WHAT YOU HAVE TO DO. Extend the text about Fort Victoria below, picking up right after its final sentence.

EXTRACTED TEXT.
========

Fort Victoria was begun in the late 1820s and became the citadel of the defences of St George’s Island.  The fort survived until the early 1970s, when it was incorporated into the building of a hotel, though much of value and interest remains.
The hexagonal fort was erected on Retreat Hill and a plan from 1831 shows fixed bridges connecting to drawbridges in the middle of each of the four axis, two ravelin towers, with three guns each, and reverse fires with secondary ditches in the four corners of the main ditch.

Fort Victoria cross section

Albert Fitz, an American secret agent reporting on Bermuda’s defences in 1842, calculated the armaments of the eastern forts and noted the use of native prickly pear thickly planted around Fort Victoria as anti-personnel deterrent. According to Fitz, Fort Victoria was a complete bomb proof work, of great strength, mounting eighteen thirty-two pounders, and two 32-pounder carronades.
By the 1850s Fort Victoria was the most elaborate fortification in Bermuda with a commanding position about 52 feet above Fort Albert, sweeping the tongue of land forming the eastern end of St. George’s Island. Its guns were all mounted on iron traversing platforms bearing in every direction, there were ravelins (protective triangular outer works) on its north and south faces and it contained a bombproof barracks for six officers and 194 men.

========

[Items from a data source]
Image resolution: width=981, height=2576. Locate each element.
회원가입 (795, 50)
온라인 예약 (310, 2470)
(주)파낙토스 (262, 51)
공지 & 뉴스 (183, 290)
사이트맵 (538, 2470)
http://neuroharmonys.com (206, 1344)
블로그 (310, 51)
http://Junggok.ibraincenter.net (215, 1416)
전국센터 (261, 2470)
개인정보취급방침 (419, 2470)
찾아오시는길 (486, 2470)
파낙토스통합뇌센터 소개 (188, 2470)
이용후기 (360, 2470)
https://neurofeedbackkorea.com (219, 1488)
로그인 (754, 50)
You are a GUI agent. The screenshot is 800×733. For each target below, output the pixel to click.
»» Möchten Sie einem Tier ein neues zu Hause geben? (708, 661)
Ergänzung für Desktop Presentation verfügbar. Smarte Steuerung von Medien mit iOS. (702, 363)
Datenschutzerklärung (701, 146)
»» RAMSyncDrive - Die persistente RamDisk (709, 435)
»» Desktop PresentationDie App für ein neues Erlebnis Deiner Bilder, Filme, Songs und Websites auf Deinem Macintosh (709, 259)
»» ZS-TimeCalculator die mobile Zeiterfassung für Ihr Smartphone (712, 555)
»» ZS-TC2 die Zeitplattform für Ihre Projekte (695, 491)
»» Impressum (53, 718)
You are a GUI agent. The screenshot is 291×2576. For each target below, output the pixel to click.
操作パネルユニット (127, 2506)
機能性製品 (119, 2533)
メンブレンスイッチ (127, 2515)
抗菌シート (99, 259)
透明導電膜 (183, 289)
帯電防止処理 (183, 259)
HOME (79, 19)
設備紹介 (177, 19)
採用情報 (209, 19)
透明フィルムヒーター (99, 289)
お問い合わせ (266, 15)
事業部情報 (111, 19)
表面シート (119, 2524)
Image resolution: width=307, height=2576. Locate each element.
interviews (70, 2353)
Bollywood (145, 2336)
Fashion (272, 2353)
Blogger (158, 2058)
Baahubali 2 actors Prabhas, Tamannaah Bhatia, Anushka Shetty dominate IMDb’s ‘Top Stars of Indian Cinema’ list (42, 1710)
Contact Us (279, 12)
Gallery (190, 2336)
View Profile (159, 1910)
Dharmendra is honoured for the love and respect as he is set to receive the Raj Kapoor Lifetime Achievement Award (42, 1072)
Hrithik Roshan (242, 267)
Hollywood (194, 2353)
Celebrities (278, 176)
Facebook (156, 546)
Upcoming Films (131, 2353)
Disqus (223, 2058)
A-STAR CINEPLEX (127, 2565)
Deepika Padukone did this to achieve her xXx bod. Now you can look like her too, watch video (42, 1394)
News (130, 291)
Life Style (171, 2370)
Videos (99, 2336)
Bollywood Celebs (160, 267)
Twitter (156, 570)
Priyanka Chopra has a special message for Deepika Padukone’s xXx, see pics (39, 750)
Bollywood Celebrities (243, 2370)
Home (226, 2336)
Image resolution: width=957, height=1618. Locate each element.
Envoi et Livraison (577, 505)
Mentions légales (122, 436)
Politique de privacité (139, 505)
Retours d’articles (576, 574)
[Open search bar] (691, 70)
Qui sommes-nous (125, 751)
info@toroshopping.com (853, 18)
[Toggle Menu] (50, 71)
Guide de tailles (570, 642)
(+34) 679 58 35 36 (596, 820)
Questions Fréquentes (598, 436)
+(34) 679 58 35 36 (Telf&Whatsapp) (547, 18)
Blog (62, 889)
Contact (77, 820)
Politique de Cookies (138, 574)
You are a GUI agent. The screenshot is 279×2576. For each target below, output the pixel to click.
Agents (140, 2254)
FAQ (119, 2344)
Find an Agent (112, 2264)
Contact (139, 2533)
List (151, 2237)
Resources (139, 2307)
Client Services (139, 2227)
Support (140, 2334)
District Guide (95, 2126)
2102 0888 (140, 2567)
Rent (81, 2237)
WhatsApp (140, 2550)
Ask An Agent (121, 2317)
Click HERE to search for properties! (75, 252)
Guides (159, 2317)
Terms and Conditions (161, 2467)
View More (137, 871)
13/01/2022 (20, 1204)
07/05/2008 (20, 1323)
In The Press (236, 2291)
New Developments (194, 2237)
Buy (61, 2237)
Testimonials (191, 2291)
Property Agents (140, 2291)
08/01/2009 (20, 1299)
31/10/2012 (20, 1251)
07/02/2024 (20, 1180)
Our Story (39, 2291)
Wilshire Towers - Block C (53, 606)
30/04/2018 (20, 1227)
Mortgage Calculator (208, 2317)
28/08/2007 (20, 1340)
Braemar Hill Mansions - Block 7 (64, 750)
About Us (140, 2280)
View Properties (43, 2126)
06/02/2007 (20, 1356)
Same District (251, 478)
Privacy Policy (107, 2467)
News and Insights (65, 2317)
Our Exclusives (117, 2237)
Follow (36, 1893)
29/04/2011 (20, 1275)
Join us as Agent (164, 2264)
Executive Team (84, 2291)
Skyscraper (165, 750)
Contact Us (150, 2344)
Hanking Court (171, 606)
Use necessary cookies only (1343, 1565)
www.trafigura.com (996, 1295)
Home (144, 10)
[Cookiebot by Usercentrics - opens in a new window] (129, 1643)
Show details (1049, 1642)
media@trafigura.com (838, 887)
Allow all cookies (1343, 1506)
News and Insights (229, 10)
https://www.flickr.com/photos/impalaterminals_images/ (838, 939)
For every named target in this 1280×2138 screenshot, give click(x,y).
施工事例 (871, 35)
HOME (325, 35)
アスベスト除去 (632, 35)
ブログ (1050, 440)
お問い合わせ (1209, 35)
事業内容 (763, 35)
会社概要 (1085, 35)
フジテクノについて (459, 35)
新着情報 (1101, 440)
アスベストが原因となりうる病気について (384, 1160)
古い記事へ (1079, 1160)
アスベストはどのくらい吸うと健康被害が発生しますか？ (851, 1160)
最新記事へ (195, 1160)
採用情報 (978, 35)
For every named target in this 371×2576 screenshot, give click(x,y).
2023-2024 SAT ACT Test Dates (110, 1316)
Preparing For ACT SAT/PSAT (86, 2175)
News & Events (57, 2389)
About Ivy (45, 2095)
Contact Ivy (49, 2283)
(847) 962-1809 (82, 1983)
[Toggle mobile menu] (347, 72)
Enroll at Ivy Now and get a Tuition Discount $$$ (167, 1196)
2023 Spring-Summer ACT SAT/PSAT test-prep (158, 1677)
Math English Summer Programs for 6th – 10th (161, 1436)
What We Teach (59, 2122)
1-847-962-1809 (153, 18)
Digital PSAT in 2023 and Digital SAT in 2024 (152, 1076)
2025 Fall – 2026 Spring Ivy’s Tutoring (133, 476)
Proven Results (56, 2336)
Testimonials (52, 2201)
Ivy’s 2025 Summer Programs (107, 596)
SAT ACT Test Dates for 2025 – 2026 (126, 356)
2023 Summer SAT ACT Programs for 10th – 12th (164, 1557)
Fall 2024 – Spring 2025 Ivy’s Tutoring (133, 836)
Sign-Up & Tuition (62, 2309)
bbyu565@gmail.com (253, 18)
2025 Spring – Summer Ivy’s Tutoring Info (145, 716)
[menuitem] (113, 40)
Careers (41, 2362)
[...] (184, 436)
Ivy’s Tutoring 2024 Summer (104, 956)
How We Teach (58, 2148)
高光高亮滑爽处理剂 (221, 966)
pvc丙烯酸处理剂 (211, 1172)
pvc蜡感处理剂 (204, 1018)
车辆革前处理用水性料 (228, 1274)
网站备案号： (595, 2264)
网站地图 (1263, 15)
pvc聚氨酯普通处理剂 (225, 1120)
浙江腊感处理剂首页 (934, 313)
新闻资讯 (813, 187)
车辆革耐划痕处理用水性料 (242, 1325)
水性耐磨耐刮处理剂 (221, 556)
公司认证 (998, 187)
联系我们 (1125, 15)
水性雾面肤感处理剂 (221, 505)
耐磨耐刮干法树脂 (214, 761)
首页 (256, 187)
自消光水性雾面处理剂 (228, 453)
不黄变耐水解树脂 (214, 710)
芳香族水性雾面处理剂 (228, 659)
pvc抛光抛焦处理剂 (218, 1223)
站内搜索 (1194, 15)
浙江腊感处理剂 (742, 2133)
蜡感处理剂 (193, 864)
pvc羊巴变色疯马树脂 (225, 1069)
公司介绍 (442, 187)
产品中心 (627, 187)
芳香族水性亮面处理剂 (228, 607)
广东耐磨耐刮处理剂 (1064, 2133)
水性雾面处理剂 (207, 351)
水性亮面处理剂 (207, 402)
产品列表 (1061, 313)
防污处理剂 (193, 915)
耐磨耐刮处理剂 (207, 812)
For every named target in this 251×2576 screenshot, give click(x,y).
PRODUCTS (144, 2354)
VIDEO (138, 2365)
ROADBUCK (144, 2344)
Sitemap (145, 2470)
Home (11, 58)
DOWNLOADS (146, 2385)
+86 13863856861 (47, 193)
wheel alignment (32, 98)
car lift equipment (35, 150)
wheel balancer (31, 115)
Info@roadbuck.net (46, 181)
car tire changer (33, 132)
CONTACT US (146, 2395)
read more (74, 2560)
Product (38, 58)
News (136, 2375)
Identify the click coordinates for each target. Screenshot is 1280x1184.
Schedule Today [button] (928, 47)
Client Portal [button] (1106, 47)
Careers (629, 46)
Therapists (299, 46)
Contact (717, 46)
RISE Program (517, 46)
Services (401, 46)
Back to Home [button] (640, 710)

========

WRITTEN REPLY.
Fort Victoria Plan 1852

In the 1870s Fort Victoria was altered for the emplacement of rifled muzzle loader guns and the main area to be covered by the fort was Murray’s Anchorage and the land approaches to Fort St. Catherine and Retreat Hill. The south ravelin made redundant and became a testing laboratory for gunpowder. One of the 25-ton rifle muzzle-loading guns was found in the 1980s partly buried in the western run of the ditch and was moved to Fort St. Catherine in the early 1990s.

Fort Victoria 1895 BMA

Artillery technology advanced quickly after Bermuda had been rearmed with RMLs in the 1870s, and the island was refortified in the early 1900s, with breech-loader guns. The range of the BL guns at Fort Victoria meant modifications to Fort George to the west, while Forts St. Catherine and Albert to the east were not needed. The guns remained in use for several decades, however by 1935 the remaining gun, though emplaced, was not considered as part of the Bermuda armaments. During the Second World War, two U. S. railway guns were cut into the hillside on the slope between Fort Albert and Fort Victoria, later replaced by two fixed 6-inch rifles and a magazine.

Fort Victoria 1940s

In the 1960s a tract of land including Forts Victoria and Albert was leased to a hotel chain, and new works in 1984 led to the destruction of the southern emplacement of the fixed position: it is not known whether the northern emplacement survives under a road. Following the closure of the hotel in the 1990s, Fort Albert slowly disappeared under a forest of invasives and was used as a dumping site. The St. George’s Foundation began restoration and remediation of the fort in 2022.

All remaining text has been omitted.